━━━ Data provided ━━━

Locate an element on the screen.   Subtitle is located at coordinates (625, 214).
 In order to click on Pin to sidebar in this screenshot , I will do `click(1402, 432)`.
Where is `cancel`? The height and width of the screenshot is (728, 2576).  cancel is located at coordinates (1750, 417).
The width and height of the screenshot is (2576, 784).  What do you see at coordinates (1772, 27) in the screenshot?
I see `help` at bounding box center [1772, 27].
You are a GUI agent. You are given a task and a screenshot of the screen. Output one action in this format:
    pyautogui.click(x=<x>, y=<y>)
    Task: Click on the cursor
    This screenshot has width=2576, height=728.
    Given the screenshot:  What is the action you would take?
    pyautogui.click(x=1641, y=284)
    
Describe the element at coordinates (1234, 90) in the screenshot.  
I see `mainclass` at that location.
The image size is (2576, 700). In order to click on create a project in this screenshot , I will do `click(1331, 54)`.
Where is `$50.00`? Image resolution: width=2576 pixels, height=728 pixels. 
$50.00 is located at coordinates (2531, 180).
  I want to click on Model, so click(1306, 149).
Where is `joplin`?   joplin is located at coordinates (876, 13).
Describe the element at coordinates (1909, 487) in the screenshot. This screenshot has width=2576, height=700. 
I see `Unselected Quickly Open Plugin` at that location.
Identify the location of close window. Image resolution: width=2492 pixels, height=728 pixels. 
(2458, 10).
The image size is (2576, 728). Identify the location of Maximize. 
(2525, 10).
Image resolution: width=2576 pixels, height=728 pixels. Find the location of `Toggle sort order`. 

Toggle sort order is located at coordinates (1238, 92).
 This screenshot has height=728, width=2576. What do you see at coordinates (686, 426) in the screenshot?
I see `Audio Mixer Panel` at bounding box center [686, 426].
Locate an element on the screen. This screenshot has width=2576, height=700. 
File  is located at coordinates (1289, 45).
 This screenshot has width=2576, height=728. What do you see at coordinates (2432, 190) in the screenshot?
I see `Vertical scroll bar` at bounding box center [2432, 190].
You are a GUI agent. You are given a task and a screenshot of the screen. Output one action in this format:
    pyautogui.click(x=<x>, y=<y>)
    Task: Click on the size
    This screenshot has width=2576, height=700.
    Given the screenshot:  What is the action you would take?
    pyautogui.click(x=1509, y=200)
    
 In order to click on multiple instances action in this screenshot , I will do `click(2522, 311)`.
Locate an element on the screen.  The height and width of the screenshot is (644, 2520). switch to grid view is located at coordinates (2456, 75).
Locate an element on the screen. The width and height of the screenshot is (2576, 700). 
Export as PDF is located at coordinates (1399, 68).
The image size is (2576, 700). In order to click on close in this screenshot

━━━

Your objective. Copy out each line above that contains the word "close", matching case exactly.

Solution to the problem.
Identify the location of close window. Image resolution: width=2492 pixels, height=728 pixels. 
The image size is (2576, 700). In order to click on close in this screenshot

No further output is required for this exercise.